The answer should be the lines from the one with "Image resolution: width=1379" through the final line of the entries, restated word for word.

-*-*-

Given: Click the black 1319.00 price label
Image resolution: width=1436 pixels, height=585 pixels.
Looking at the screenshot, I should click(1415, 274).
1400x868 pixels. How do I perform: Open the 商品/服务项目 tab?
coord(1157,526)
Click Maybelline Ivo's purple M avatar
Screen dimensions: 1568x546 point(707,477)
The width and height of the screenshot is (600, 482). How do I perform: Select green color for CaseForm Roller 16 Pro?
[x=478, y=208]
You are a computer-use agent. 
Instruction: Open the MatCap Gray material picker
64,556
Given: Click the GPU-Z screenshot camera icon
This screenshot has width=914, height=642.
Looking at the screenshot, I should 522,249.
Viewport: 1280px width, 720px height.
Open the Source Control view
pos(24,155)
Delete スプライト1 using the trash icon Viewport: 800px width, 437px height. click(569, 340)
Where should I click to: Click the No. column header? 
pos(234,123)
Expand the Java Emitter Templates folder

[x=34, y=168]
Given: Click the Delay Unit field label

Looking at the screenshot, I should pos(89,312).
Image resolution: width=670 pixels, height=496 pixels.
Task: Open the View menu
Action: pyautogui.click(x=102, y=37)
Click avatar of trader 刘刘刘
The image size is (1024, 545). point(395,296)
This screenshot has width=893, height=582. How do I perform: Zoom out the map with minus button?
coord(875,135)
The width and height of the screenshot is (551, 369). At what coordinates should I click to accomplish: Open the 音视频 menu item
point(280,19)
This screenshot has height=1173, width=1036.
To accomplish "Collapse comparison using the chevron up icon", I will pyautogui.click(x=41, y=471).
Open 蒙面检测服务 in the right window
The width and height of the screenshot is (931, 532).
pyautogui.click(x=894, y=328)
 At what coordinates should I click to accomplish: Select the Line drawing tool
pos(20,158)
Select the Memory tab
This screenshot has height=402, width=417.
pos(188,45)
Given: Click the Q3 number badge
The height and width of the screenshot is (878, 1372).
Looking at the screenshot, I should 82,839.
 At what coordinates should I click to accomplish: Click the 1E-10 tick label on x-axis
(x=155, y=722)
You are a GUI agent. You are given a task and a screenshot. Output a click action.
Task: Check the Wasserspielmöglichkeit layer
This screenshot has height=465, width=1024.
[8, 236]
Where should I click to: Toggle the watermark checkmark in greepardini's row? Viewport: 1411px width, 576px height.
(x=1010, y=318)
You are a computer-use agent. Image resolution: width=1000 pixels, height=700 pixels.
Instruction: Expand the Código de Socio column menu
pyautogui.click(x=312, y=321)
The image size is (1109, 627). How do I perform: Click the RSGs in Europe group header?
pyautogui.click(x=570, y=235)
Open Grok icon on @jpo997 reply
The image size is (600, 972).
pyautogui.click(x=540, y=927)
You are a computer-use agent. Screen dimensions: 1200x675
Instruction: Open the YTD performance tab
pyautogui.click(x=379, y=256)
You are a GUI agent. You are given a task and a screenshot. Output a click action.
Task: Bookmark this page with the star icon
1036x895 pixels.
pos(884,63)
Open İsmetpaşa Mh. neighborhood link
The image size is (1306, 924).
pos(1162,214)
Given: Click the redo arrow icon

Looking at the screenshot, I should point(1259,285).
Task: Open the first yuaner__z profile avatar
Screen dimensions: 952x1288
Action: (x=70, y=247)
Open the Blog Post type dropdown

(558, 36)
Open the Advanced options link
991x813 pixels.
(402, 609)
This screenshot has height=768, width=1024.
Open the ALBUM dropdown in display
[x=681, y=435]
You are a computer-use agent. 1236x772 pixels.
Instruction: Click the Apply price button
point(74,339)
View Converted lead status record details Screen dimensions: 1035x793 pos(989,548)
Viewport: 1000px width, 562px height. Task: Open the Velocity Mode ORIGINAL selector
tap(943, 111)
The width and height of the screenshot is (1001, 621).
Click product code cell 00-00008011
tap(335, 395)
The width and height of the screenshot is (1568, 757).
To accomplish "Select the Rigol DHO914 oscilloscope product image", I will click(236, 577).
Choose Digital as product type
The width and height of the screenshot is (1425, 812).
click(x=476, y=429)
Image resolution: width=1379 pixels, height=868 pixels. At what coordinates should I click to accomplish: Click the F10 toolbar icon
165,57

-*-*-

**TASK SOLUTION**.
Image resolution: width=1379 pixels, height=868 pixels. At what coordinates should I click to accomplish: Click the F10 toolbar icon
165,57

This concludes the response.